Маленький узбек виновато развёл руками и застенчиво улыбнулся.


В стекло уткнув свой чёрный нос

После того как я снял фильм по Марку Твену, меня стали приглашать на приёмы в американское посольство. Поскольку там были виски и сигареты «Мальборо», которых не было в продаже, ходить туда мне нравилось. На одном из таких приёмов в честь Дня независимости, моя подруга Мила Вронская, которая работала в посольстве преподавателем русского языка, подошла ко мне с женой американского посла и сказала, что жена посла в восторге от моего фильма «Афоня».

- Трогательный фильм, - сказала жена посла.

- Спасибо.

- А вы слышали, как Георгий Николаевич поёт? - вдруг спросила Мила. - Он замечательно поёт. - Гия спой, пожалуйста!

- Здесь?

- Здесь. Только нужна гитара, - сказала Мила жене посла.

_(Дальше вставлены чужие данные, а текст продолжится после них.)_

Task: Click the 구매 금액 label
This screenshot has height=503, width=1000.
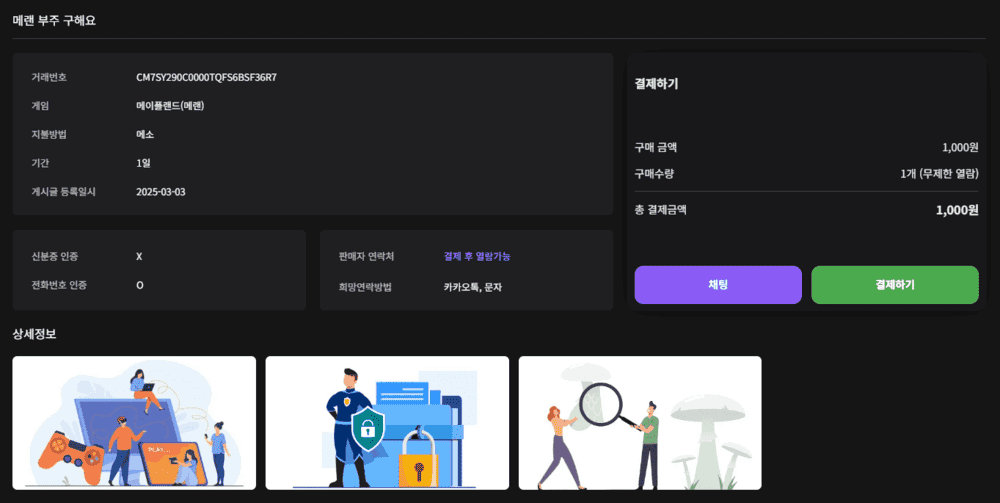Action: tap(656, 148)
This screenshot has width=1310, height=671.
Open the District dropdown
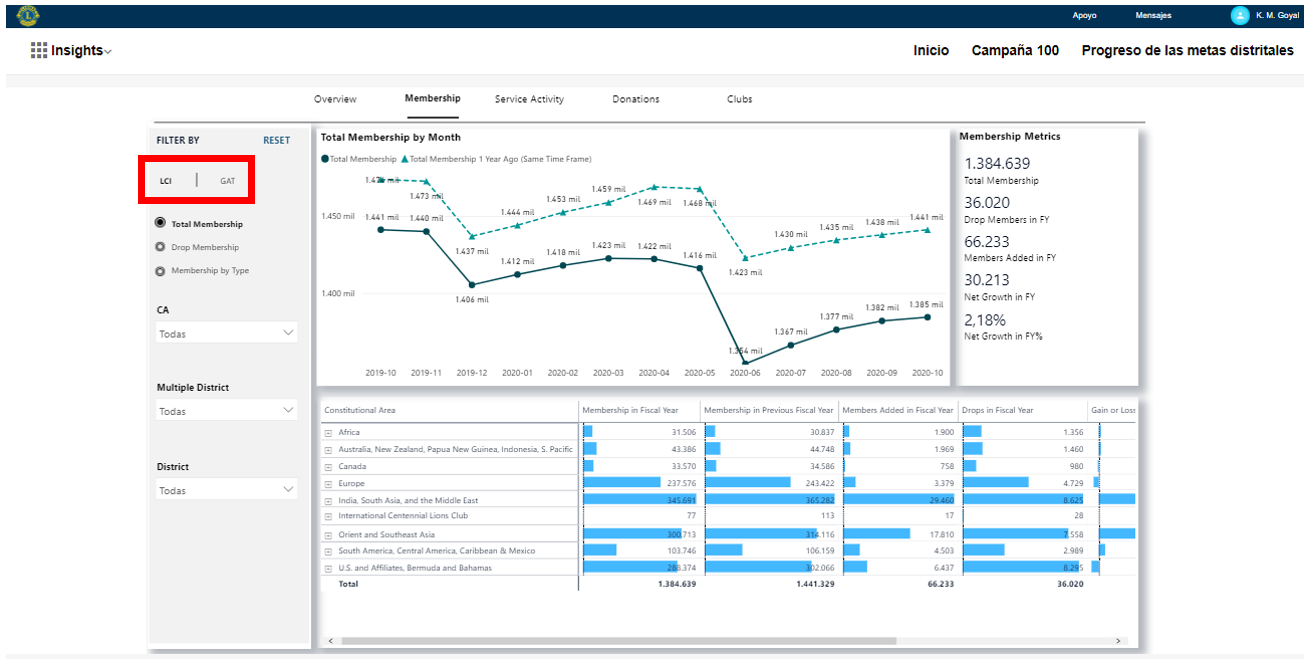point(227,490)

Я энергично отказывался, но кто-то принёс гитару, кто-то поставил стул, а Мила объявила по-английски:

- Господа, идите сюда, для нас будет петь режиссёр Данелия.

Кошмар! Голоса нет, играть не умею (три аккорда для своих). Куда деваться? Сел, взял гитару, она оказалась шестиструнной, и я, как утопающий за соломинку:

- Господа, это шестиструнная гитара, а я играю на семиструнной, здесь другой строй.

- Ты настрой гитару, как тебе удобно, а мы подождём, - сказала Мила.

Пока я перестраивал гитару, вокруг меня собрались все: американский посол со своей женой, дипломаты из других посольств, наши чины, их шпионы, наши разведчики, прогрессивный поэт, модный художник, красавица актриса и мой старый приятель актёр Евгений Моргунов.

Я настроил гитару и запел слабым голосом: «Уткнув в стекло свой чёрный нос, всё ждёт и ждёт кого-то пёс...»

Когда я допел, раздались жидкие аплодисменты, а восторженная Мила воскликнула:

- Прелестно, правда?

- Энрико Карузо! - зычным голосом поддержал её Моргунов.

Кто такой Карузо, не все дипломаты знали и на всякий случай согласились. Но спеть ещё чего-нибудь меня никто не попросил. Я прислонил гитару к стулу и слинял. И больше на приёмы в американское посольство не ходил.

О том, что в этом стихотворении Евгения Евтушенко можно найти опасную крамолу, я тогда не подозревал. После просмотра фильма «Мимино» во ВГИКе в коридоре меня остановили два юных студента, отвели в сторонку и конфиденциально спросили, правильно ли они поняли настоящий подтекст песни, которую поёт в фильме Матти Гешоннек:

- Это тоска нашего народа по свободе!

- Расшифруйте, пожалуйста.

- Там в песне: «Уткнув в стекло свой чёрный нос, всё ждёт и ждёт кого-то пёс». Пёс - это не собака, а советский народ, который ждёт не женщину, как это можно подумать, а свободу! - сказал один студент. - А вот: «Я руку в шерсть ему кладу, и тоже я кого-то жду». На поверхности - перископ: хозяин гладит собаку, а, по сути, автор имеет в виду: интеллигенция вместе с народом ждёт перемен.

- Вы на каком курсе?

- На первом.

«Бедные, - подумал я, - ещё четыре года учёбы, и они совсем свихнутся».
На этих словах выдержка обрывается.